Une « révolution culturelle », prétend Bachand.

2011/03/03 | Par L’Intersyndicale des femmes

À l’aube du prochain budget du gouvernement Charest, il est clair que ce dernier s’apprête à poursuivre son opération de déconstruction des services publics et à maintenir les mesures de tarification qu’il a adoptées dans son dernier budget, pompeusement placé à l’enseigne d’une « révolution culturelle ». Pour l’Intersyndicale des femmes, l’expression « révolution contre elles » serait plus appropriée puisque les mesures proposées ont des impacts majeurs sur les femmes.

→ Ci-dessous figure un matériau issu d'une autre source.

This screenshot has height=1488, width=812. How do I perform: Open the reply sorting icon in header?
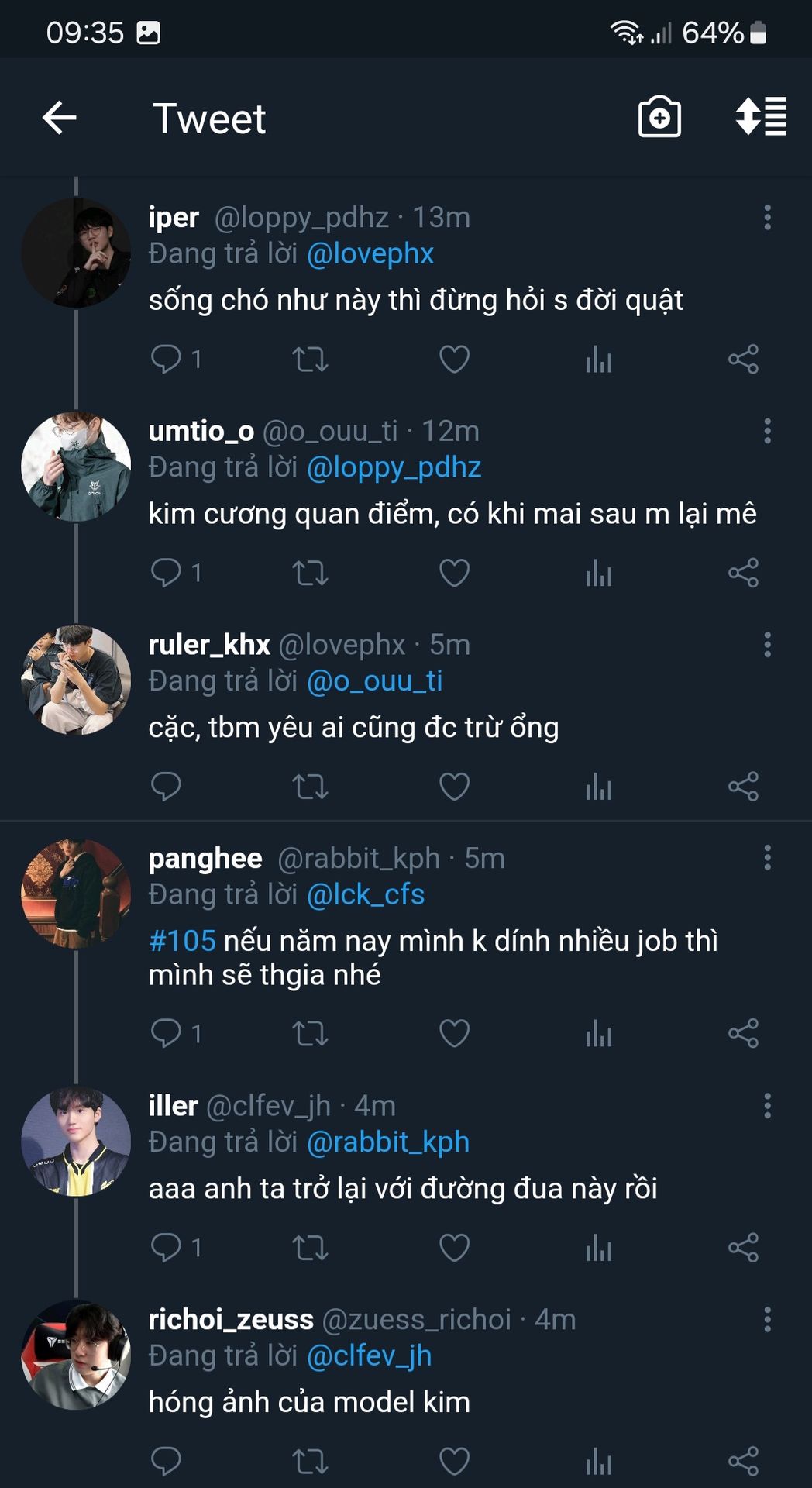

Les services publics : les femmes n’ont pas les moyens de s’en priver

Les femmes sont déjà particulièrement affectées par ces mesures et elles le seront encore davantage. Pour bon nombre d’entres elles le parcours vers l’égalité ne pourra qu’être compromis.

Après lecture du rapport La révolution tarifaire au Québec, l’Intersyndicale des femmes a demandé à l’Institut de recherche et d’informations socio-économiques (IRIS) de se pencher sur le cas des familles monoparentales.

Les données obtenues démontrent qu’avec un revenu après impôt de 25 000 dollars, elles devront affecter près de 20 % de leur revenu au paiement de tarifs (de frais de santé, d’électricité, de services de garde), soit une hausse de 6,3 % alors que les familles avec deux parents ayant un revenu après impôt de 194 500 dollars n’y consacreront que 3 %1.

De plus, le démantèlement de l’État se fait sur le dos des femmes. Non seulement travaillent-elles en majorité dans le secteur public mais elles sont aussi de grandes utilisatrices de ses services (soins de santé, services de garde).

En outre, elles pallient de plus en plus les lacunes de ces services en s’occupant de leurs proches (enfants, parents). Tout ceci se fait au détriment de leur propre santé et de leur autonomie financière, présente et future.

Toutefois, l’argument martelé pour justifier cette dite révolution, soit le manque de ressources de l'État, n’est pas une fatalité comptable. Plusieurs avenues pourraient être explorées si nos élus avaient la volonté politique de maintenir des services publics de qualité. Instaurer un quatrième palier d’imposition, par exemple à un taux de 28 % pour les revenus les plus élevés (soit 127 000 dollars et plus), permettrait de récupérer 950 millions de dollars.

Des mesures de contrôle du coût des médicaments, pour leur part, permettraient d’économiser jusqu’à un milliard de dollars par année. Lorsqu’on se donne la peine d’explorer d’autres options, on réalise qu’il existe des moyens de renflouer les coffres de l’État sans piger dans les poches des personnes les plus économiquement vulnérables.

L’Intersyndicale des femmes a présenté ses recommandations récemment en commission parlementaire dans le cadre du bilan du plan d’action 2007-2010 « pour que l’égalité de droit devienne une égalité de faits ».

Elle a souligné à la ministre Christine St-Pierre l’incohérence existant entre les déclarations publiques du gouvernement en faveur de l’égalité pour les femmes et les décisions budgétaires qui minent les efforts des femmes et des citoyens les plus vulnérables.

Nous attendons de notre gouvernement qu’il fasse preuve de cohérence. Nous ne voulons pas de sa « révolution culturelle ». Il doit agir concrètement pour que toutes et tous, sans égard aux revenus, aient un véritable accès à la santé, à l’éducation, aux services de garde et aux services essentiels, car nous sommes et serons toujours en action, pour le respect de nos droits !


Ont signé cette lettre :

Marie-Claire Baigner, Jeanne Bouchard, Michèle Boisclair, Louise Chabot, Élaine Giroux, Lucie Grandmont, Geneviève Lantier, Micheline Laplante, Chantal Locat, Renée Rodrigue, Monique Voisine.

L’Intersyndicale des femmes est composée de l’Alliance du personnel professionnel et technique de la santé et des services sociaux (APTS), de la Centrale des syndicats démocratique (CSD), de la Centrale des syndicats du Québec (CSQ), de la Fédération interprofessionnelle de la santé du Québec (FIQ), du Syndicat de la fonction publique du Québec (SFPQ), du Syndicat des professionnelles et des professionnels du gouvernement du Québec (SPGQ).

1 L’étude est basée sur la méthodologie utilisée dans La révolution tarifaire au Québec, rapport de recherche de l’IRIS, octobre 2010. Y sont pris en considération les tarifs annoncés dans le budget Bachand, soit les frais de santé, d’électricité, de services de garde. L’impact du ticket modérateur en santé est inclus, même si par la suite le gouvernement a annoncé qu’il abandonnait cette mesure.